Estate 2014, ecco dove peserà il caro pedaggio

Penalizzato il Nordest, andrà meglio al Sud e in Sardegna. Punte del +8,28%

Un casello autostradale

Primo gennaio 2014. Gli italiani ancora alle prese con panettoni e regali natalizi trovano sotto l’albero uno sgradito regalo a sorpresa. Il Governo ha infatti deliberato un aumento del prelievo fiscale derivante dai pedaggi autostradali. Un provvedimento che colpisce tutta la rete viabile italica (tranne le storiche eccezioni, tra cui la A3 Salerno – Reggio Calabria e la Sardegna, priva di autostrade) ma che si riverbera principalmente sul Nord Est del Paese, con le inevitabili proteste dell’utenza stradale. Sono passati più di sei mesi da quel provvedimento ma è prevedibile che le prime pesanti ripercussioni sulle tasche dei contribuenti si avranno in queste giornate da coprifuoco per i vacanzieri. A guardare la faccenda in una prospettiva di insieme, va segnalato che l’aumento globale dei pedaggi presenti sulla rete gestita da Autostrade per l’Italia (2965 km) è mediamente del 4,43% secondo i dati pubblicati dal Ministero dei Trasporti e delle Infrastrutture.

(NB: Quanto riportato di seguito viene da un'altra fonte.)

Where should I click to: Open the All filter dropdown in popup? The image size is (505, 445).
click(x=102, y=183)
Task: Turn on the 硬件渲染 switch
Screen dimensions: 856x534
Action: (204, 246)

Ma andiamo nel dettaglio: il nord, specie il Triveneto, è come dicevamo il più penalizzato dall’impennata, dovendo accollarsi aumenti dell’8,01% per quello che riguarda le autostrade Centropadane e del 7,17% nel tratto delle Autovie Venete. Seguono a ruota con un + 6,26%, la Cisa (A15), la A4 Venezia – Padova, la Tangenziale Ovest di Mestre, l’omonimo Passante e il raccordo con l’Aeroporto Marco Polo di Venezia. Staccato ma non di molto troviamo il Tronco Novara Est – Milano/Torino – Novara Est con un incremento sui pedaggi del 5,27%. Un + 5% tondo tondo per il Rav (Raccordo autostradale Valle d’Aosta), a dimostrazione che la maggiorazione ha colpito e continuerà a colpire anche quei tratti che ricadono in Regioni (come la Val d’Aosta, il Friuli e il Trentino Alto Adige) ad autonomia speciale.

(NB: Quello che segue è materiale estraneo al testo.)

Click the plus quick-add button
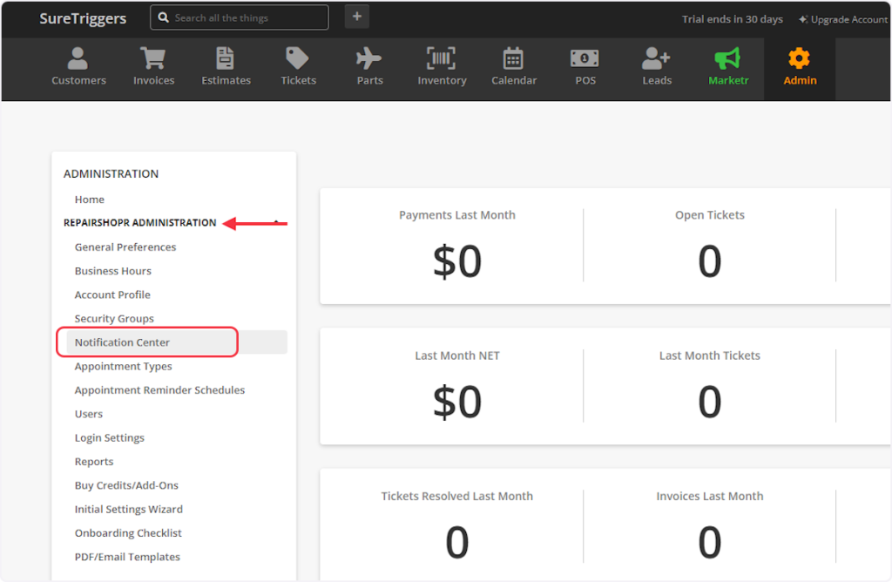Image resolution: width=892 pixels, height=582 pixels. click(x=357, y=17)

Si attestano poco sotto il 5% altri snodi cruciali della viabilità estiva italiana come la Milano Serravalle (+4,47%)e la Barriera di Avigliana (+4,31%). Al centro sud sembrerebbe essere andata un po’ meglio. Detto della immunità da pedaggio della Salerno – Reggio Calabria (la quale, a dire il vero, da qualche anno fa registrare dei vistosi miglioramenti anche nei tratti da sempre considerati poco “autostradali”), da Firenze a scendere i rincari sono più contenuti ma non mancano delle punte del 5% (Società Autostrada Tirrenica) e, per non farsi mancare proprio nulla, addirittura si registra il record degli aumenti, con un bel + 8,28% sulla Strada dei Parchi , quella che si estende fra la A24 e la A25.

Un bel quadro, non c’è che dire, che non agevola la ripresa dei consumi di quei “pochi” (turisti stranieri a parte) che quest’anno proveranno a riscoprire l’ebrezza della vacanza fuoriporta dopo le ultime austere estati.